> [Required action]: Reproduce the entries below in full, word for word.

> [Input data]:
BEGIN
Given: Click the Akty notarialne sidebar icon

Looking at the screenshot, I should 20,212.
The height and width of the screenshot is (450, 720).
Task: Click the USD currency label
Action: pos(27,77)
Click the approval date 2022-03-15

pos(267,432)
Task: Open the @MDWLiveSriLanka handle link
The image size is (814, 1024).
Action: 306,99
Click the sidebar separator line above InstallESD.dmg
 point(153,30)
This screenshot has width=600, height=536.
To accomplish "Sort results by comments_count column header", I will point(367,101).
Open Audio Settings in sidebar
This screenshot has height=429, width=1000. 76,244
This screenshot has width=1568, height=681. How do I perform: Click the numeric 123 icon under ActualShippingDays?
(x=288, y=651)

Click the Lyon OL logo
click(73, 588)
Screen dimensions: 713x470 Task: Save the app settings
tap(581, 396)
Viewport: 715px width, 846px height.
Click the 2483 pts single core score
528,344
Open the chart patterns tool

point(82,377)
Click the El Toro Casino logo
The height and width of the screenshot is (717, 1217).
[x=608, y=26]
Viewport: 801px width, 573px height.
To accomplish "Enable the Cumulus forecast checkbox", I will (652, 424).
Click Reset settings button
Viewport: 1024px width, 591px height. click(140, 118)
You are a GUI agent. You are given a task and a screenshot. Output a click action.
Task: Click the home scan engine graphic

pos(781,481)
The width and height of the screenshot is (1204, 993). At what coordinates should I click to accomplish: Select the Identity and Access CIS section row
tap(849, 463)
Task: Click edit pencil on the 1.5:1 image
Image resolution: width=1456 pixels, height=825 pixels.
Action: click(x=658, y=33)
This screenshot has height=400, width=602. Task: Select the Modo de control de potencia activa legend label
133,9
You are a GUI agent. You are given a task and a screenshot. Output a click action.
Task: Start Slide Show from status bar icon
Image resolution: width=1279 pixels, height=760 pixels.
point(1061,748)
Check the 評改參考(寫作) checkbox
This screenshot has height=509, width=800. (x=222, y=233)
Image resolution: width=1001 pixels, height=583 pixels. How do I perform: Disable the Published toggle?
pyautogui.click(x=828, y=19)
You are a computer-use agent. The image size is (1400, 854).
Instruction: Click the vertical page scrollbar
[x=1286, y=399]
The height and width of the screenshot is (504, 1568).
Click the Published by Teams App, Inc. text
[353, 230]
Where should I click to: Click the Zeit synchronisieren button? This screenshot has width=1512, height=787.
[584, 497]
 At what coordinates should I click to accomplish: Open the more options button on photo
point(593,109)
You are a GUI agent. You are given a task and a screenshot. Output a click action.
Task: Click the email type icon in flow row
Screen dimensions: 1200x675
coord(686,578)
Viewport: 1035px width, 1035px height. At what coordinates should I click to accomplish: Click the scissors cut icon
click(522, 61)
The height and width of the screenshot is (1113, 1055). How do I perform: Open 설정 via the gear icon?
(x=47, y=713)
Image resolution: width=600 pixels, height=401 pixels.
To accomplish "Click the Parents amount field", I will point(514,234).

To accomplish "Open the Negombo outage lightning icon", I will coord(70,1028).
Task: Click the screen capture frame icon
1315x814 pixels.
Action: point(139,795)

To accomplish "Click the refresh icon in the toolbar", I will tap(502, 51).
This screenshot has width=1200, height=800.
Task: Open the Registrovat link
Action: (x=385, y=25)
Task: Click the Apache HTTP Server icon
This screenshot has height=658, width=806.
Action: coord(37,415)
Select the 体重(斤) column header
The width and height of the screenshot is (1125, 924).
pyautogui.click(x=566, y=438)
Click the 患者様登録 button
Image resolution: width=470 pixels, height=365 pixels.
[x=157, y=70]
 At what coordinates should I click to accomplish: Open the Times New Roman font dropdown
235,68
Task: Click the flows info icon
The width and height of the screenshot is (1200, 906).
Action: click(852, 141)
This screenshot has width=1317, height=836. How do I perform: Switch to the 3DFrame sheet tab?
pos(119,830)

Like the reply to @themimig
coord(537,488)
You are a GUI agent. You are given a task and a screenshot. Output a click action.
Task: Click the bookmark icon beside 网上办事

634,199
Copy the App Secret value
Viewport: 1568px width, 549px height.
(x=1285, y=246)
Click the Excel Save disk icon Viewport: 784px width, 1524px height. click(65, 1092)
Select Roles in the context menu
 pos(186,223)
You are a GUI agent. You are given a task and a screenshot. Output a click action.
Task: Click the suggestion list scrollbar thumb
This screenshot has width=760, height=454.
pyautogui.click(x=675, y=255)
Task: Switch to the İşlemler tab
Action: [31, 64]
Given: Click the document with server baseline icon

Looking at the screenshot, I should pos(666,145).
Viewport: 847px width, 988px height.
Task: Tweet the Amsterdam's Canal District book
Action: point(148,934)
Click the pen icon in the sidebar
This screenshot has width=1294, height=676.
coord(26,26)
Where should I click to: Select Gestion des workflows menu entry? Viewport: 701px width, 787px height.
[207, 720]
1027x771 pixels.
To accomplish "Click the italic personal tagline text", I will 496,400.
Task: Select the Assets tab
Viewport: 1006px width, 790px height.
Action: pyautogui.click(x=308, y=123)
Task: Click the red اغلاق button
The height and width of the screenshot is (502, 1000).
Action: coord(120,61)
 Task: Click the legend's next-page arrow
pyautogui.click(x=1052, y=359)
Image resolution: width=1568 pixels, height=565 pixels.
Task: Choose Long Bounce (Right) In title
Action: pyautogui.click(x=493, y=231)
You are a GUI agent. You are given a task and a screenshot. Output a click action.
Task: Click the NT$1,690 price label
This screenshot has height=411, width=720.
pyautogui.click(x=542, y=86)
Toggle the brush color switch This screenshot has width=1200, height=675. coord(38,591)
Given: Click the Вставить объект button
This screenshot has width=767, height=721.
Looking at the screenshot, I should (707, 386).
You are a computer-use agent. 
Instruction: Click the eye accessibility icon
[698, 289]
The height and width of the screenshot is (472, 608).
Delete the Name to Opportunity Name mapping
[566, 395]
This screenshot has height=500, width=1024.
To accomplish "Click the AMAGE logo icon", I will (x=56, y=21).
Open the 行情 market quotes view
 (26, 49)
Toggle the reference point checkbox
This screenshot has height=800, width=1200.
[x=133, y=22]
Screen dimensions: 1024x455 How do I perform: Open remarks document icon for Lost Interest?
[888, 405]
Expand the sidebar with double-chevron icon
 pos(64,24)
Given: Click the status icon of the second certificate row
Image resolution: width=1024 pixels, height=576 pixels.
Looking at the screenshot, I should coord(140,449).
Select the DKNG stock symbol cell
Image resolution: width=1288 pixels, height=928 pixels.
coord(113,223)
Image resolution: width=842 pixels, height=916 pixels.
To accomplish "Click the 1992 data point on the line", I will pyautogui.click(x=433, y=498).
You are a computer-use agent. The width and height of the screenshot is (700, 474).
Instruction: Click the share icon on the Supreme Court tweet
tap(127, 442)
END
> [Response box]:
Given: Click the Akty notarialne sidebar icon

Looking at the screenshot, I should 20,212.
The height and width of the screenshot is (450, 720).
Task: Click the USD currency label
Action: pos(27,77)
Click the approval date 2022-03-15

pos(267,432)
Task: Open the @MDWLiveSriLanka handle link
The image size is (814, 1024).
Action: 306,99
Click the sidebar separator line above InstallESD.dmg
 point(153,30)
This screenshot has width=600, height=536.
To accomplish "Sort results by comments_count column header", I will point(367,101).
Open Audio Settings in sidebar
This screenshot has height=429, width=1000. 76,244
This screenshot has width=1568, height=681. How do I perform: Click the numeric 123 icon under ActualShippingDays?
(x=288, y=651)

Click the Lyon OL logo
click(73, 588)
Screen dimensions: 713x470 Task: Save the app settings
tap(581, 396)
Viewport: 715px width, 846px height.
Click the 2483 pts single core score
528,344
Open the chart patterns tool

point(82,377)
Click the El Toro Casino logo
The height and width of the screenshot is (717, 1217).
[x=608, y=26]
Viewport: 801px width, 573px height.
To accomplish "Enable the Cumulus forecast checkbox", I will (652, 424).
Click Reset settings button
Viewport: 1024px width, 591px height. click(140, 118)
You are a GUI agent. You are given a task and a screenshot. Output a click action.
Task: Click the home scan engine graphic

pos(781,481)
The width and height of the screenshot is (1204, 993). At what coordinates should I click to accomplish: Select the Identity and Access CIS section row
tap(849, 463)
Task: Click edit pencil on the 1.5:1 image
Image resolution: width=1456 pixels, height=825 pixels.
Action: click(x=658, y=33)
This screenshot has height=400, width=602. Task: Select the Modo de control de potencia activa legend label
133,9
You are a GUI agent. You are given a task and a screenshot. Output a click action.
Task: Start Slide Show from status bar icon
Image resolution: width=1279 pixels, height=760 pixels.
point(1061,748)
Check the 評改參考(寫作) checkbox
This screenshot has height=509, width=800. (x=222, y=233)
Image resolution: width=1001 pixels, height=583 pixels. How do I perform: Disable the Published toggle?
pyautogui.click(x=828, y=19)
You are a computer-use agent. The image size is (1400, 854).
Instruction: Click the vertical page scrollbar
[x=1286, y=399]
The height and width of the screenshot is (504, 1568).
Click the Published by Teams App, Inc. text
[353, 230]
Where should I click to: Click the Zeit synchronisieren button? This screenshot has width=1512, height=787.
[584, 497]
 At what coordinates should I click to accomplish: Open the more options button on photo
point(593,109)
You are a GUI agent. You are given a task and a screenshot. Output a click action.
Task: Click the email type icon in flow row
Screen dimensions: 1200x675
coord(686,578)
Viewport: 1035px width, 1035px height. At what coordinates should I click to accomplish: Click the scissors cut icon
click(522, 61)
The height and width of the screenshot is (1113, 1055). How do I perform: Open 설정 via the gear icon?
(x=47, y=713)
Image resolution: width=600 pixels, height=401 pixels.
To accomplish "Click the Parents amount field", I will point(514,234).

To accomplish "Open the Negombo outage lightning icon", I will coord(70,1028).
Task: Click the screen capture frame icon
1315x814 pixels.
Action: point(139,795)

To accomplish "Click the refresh icon in the toolbar", I will tap(502, 51).
This screenshot has width=1200, height=800.
Task: Open the Registrovat link
Action: (x=385, y=25)
Task: Click the Apache HTTP Server icon
This screenshot has height=658, width=806.
Action: coord(37,415)
Select the 体重(斤) column header
The width and height of the screenshot is (1125, 924).
pyautogui.click(x=566, y=438)
Click the 患者様登録 button
Image resolution: width=470 pixels, height=365 pixels.
[x=157, y=70]
 At what coordinates should I click to accomplish: Open the Times New Roman font dropdown
235,68
Task: Click the flows info icon
The width and height of the screenshot is (1200, 906).
Action: click(852, 141)
This screenshot has width=1317, height=836. How do I perform: Switch to the 3DFrame sheet tab?
pos(119,830)

Like the reply to @themimig
coord(537,488)
You are a GUI agent. You are given a task and a screenshot. Output a click action.
Task: Click the bookmark icon beside 网上办事

634,199
Copy the App Secret value
Viewport: 1568px width, 549px height.
(x=1285, y=246)
Click the Excel Save disk icon Viewport: 784px width, 1524px height. click(65, 1092)
Select Roles in the context menu
 pos(186,223)
You are a GUI agent. You are given a task and a screenshot. Output a click action.
Task: Click the suggestion list scrollbar thumb
This screenshot has width=760, height=454.
pyautogui.click(x=675, y=255)
Task: Switch to the İşlemler tab
Action: [31, 64]
Given: Click the document with server baseline icon

Looking at the screenshot, I should pos(666,145).
Viewport: 847px width, 988px height.
Task: Tweet the Amsterdam's Canal District book
Action: point(148,934)
Click the pen icon in the sidebar
This screenshot has width=1294, height=676.
coord(26,26)
Where should I click to: Select Gestion des workflows menu entry? Viewport: 701px width, 787px height.
[207, 720]
1027x771 pixels.
To accomplish "Click the italic personal tagline text", I will 496,400.
Task: Select the Assets tab
Viewport: 1006px width, 790px height.
Action: pyautogui.click(x=308, y=123)
Task: Click the red اغلاق button
The height and width of the screenshot is (502, 1000).
Action: coord(120,61)
 Task: Click the legend's next-page arrow
pyautogui.click(x=1052, y=359)
Image resolution: width=1568 pixels, height=565 pixels.
Task: Choose Long Bounce (Right) In title
Action: pyautogui.click(x=493, y=231)
You are a GUI agent. You are given a task and a screenshot. Output a click action.
Task: Click the NT$1,690 price label
This screenshot has height=411, width=720.
pyautogui.click(x=542, y=86)
Toggle the brush color switch This screenshot has width=1200, height=675. coord(38,591)
Given: Click the Вставить объект button
This screenshot has width=767, height=721.
Looking at the screenshot, I should (707, 386).
You are a computer-use agent. 
Instruction: Click the eye accessibility icon
[698, 289]
The height and width of the screenshot is (472, 608).
Delete the Name to Opportunity Name mapping
[566, 395]
This screenshot has height=500, width=1024.
To accomplish "Click the AMAGE logo icon", I will (x=56, y=21).
Open the 行情 market quotes view
 (26, 49)
Toggle the reference point checkbox
This screenshot has height=800, width=1200.
[x=133, y=22]
Screen dimensions: 1024x455 How do I perform: Open remarks document icon for Lost Interest?
[888, 405]
Expand the sidebar with double-chevron icon
 pos(64,24)
Given: Click the status icon of the second certificate row
Image resolution: width=1024 pixels, height=576 pixels.
Looking at the screenshot, I should coord(140,449).
Select the DKNG stock symbol cell
Image resolution: width=1288 pixels, height=928 pixels.
coord(113,223)
Image resolution: width=842 pixels, height=916 pixels.
To accomplish "Click the 1992 data point on the line", I will pyautogui.click(x=433, y=498).
You are a computer-use agent. The width and height of the screenshot is (700, 474).
Instruction: Click the share icon on the Supreme Court tweet
tap(127, 442)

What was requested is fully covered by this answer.